Koozali.org: home of the SME Server

dnscache wont run from service script

Offline timb

  • ***
  • 41
  • +0/-0
    • http://www.tbitc.com
dnscache wont run from service script
« on: April 13, 2005, 09:13:23 AM »
Just upgraded a series of 601 boxes to e-smith-dnscache-0.5.0-07.noarch.rpm and e-smith-lib-1.15.1-36.noarch.rpm

Only one is giving any issues (the last one I did)

A service dnscache start seems to start the services but no dns is available.

If as root I change to /service/dnscache and  service dnscache stop to kill of any non functioning but running dnscache. I can then ./run and dns works a treat.

So it's got to be a file permissions problem.... all files are chowned dnslog:dnslog or root:root exactly the same as two other functioning sister servers.

Nothing appears to be written to /var/log/dnscache/current
and when I ./run current is being written to /service/dnscache

I certainly dont want to continue to run dnscache as root.

What have I missed?

Are there any other places I can go to get dnscache to tell me what it's doing when it's started by the service script?

thanks

Offline CharlieBrady

  • *
  • 6,918
  • +3/-0
Re: dnscache wont run from service script
« Reply #1 on: April 13, 2005, 08:53:42 PM »
Quote from: "timb"
Just upgraded a series of 601 boxes to e-smith-dnscache-0.5.0-07.noarch.rpm and e-smith-lib-1.15.1-36.noarch.rpm


No wonder you are having problems. e-smith-dnscache-0.5.0-07 is an alpha test version, and with known problems on 7.0alpha, and completely untested on 6.x.

I'd suggest you go back to a known working dnscache configuration.

Offline timb

  • ***
  • 41
  • +0/-0
    • http://www.tbitc.com
Problem solved - what was it?
« Reply #2 on: April 15, 2005, 09:12:14 AM »
First Charlie - you are right about installing untested etc etc.

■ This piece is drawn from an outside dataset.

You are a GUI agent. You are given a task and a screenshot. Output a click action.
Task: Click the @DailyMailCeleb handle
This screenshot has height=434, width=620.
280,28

I had checked this out on other machines prior - and thought I was ok. However, I think I fell foul of something altogether different.


What happened?

I did a signal event post-upgrade, then reboot at 6am the next morning (remotely) and the machine never came back on line.... AAHHGHGHHG! I drove the 100+ Kms to see what had happened.

When I got there - it was as though it was the very first boot of the sme installation - I was asked for domain machine name and root password ONLY and up she came. BTW I could login as root in ALT-F2

All networking was dead.

I stepped through the configuration - all settings were lost! I certainly didnt see this on any of my test machines!

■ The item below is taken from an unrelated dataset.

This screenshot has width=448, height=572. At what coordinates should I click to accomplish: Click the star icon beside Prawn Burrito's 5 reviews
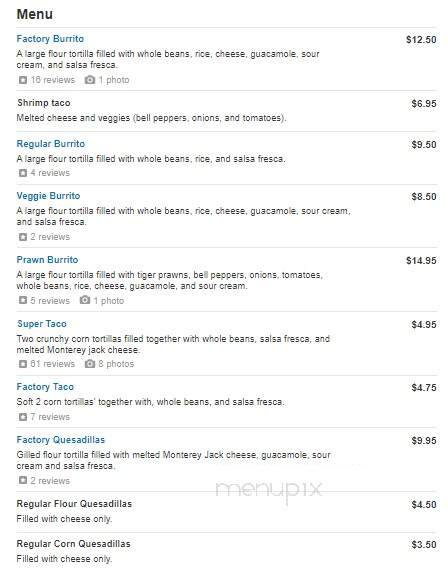[x=23, y=300]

I reset the configuration by going through all the screens, rebooted and away she ran.

I downgraded to the recommended dnscache 304 just in case. It's a 100kms away after all.

What happened? Dunno - I am a bit lost. Prior to my reboot the server had been up 67 days.

I confess that I have 2 boxes runing the alpha 7 versions of dnscache seeminly just fine for at least a couple of weeks.


So in the end what I didnt know until a reboot revealed in desperation was that something was amiss.

Surely simply putting in the alpha 7 version of dnscache doesnt cause what I saw?

Offline CharlieBrady

  • *
  • 6,918
  • +3/-0
Re: Problem solved - what was it?
« Reply #3 on: April 15, 2005, 04:15:11 PM »
Quote from: "timb"

When I got there - it was as though it was the very first boot of the sme installation - I was asked for domain machine name and root password ONLY and up she came. BTW I could login as root in ALT-F2

All networking was dead.

I stepped through the configuration - all settings were lost! I certainly didnt see this on any of my test machines!

I reset the configuration by going through all the screens, rebooted and away she ran.


So apparently something deleted your configuration database. I'd advise you to thoroughly scour the logs looking for evidence of bugs, and also to check the security of the server.

Unless you just happened to type "rm configuration" and have forgotten about it.

Offline timb

  • ***
  • 41
  • +0/-0
    • http://www.tbitc.com
deleted configuration database
« Reply #4 on: April 16, 2005, 01:14:24 AM »
Charlie,
My thoughts EXACTLY - Except for one thing. In the madness of an organisation being down (one full of computer controlled lathes etc that need files from the network etc) and me seemingly having no configuration settings, a flu headache and not having a clue what the internet settings were (all written down and safely stored 100kms away :-{) a flash of inspiration struck!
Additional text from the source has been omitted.